Bevor ich diese Zeilen getippt habe, fuhr ich mit dem Regionalexpress nach Ulm und besuchte das erst im Juli 2024 eröffnete Einstein-Museum. Unsere sog. Erinnerungskultur braucht bekanntlich Zeit. Offiziell heißt das Haus „Die Einsteins. Museum einer Ulmer Familie“. Es erzählt uns vom jüdische Leben in der Stadt und ihrer Umgebung, von unvorstellbaren Fluchtgeschichten während des Nazi-Terrors.

Das Museum steht in der Nachbarschaft der neuen Ulmer Synagoge, die 2012 eröffnet wurde. Die alte, nur wenige Meter entfernt, war in der Reichspogromnacht am 9. November 1938 auf Befehl der SA in Brand gesetzt und wenig später auf Anweisung der Stadtverwaltung abgerissen worden. 

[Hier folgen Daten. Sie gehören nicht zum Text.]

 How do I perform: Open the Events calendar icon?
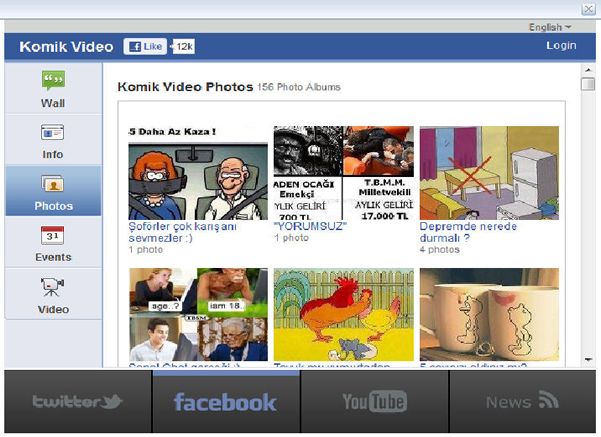(x=53, y=236)
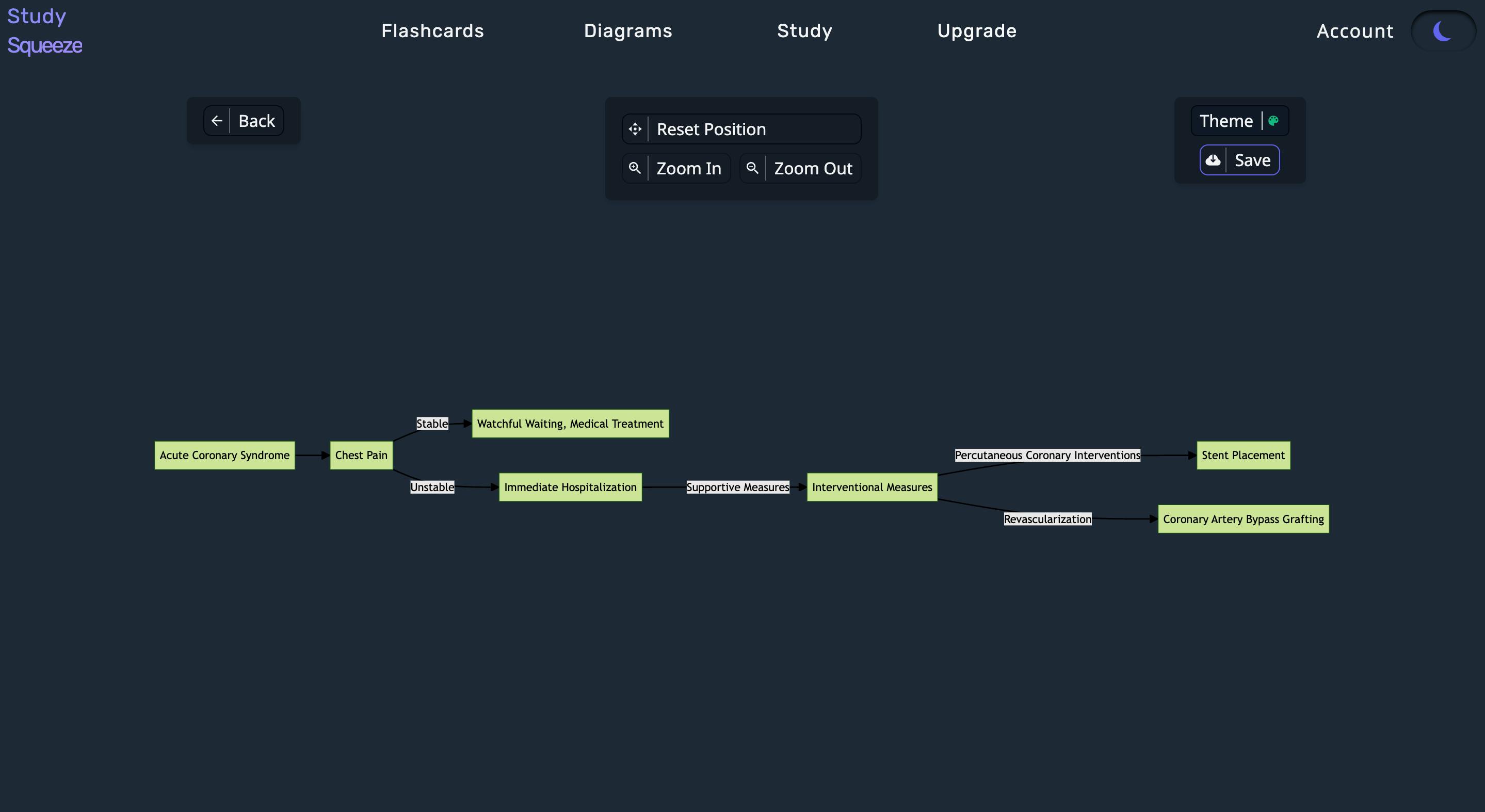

Für den Spaziergänger kommt immer eins zum anderen, und der Zufall hilft. Im September 2010 fuhr ich in Urlaub nach Caputh, eine an der Havel gelegene Ortschaft der Gemeinde Schwielosee in Brandenburg, nicht weit von Berlin. Ich geh nun mal gern ans Wasser. Das Ferienziel hatte meine Begleiterin ausgesucht, zuvor hatte ich nie von Caputh gehört. Zufällig wohnten wir in der Nähe eines schönen alten Gebäudes, das sich bei näherem Hinsehen als Sommerdomizil Albert Einsteins herausstellte. Mit den Worten „Komm nach Caputh“, pfeif auf die Welt“ soll er seinen Sohn Eduard dorthin eingeladen haben. 1932 war das Kapitel Caputh für ihn beendet. Einstein kehrte von einer USA-Reise nicht mehr ins Deutschland der Nazis zurück. Und heute ist Brandenburg wieder ein brauner Brennpunkt. 

Ich würde mich kaum mehr an meinen Ausflug nach Caputh erinnern, hätte nicht am Morgen nach meiner Rückkehr im Schlossgarten eine Polizeiarmee Menschen niedergeprügelt, die gegen Stuttgart 21 protestierten. Da war Schluss mit Einstein, und im Polizeibericht wurde die Kastanie zum Pflasterstein.

Man hat viel kaputtgemacht in der Stadt – und ich ging immer noch nicht weg. dafür öfter auf die Straße. Nicht nur zum Herumspazieren, sondern vor allem gegen die, die ohne Scheu den wieder Weg ihrer politischen Vorfahren einschlagen. 

Wer lange herumgeht, kann nicht mehr wegschauen. Und dann siehst du ihn: Einstein am Stuttgartstrand. Was immer das heißen mag. Geh mir weg mit der Wirklichkeit, mit Raum und Zeit. Alles im Fluss.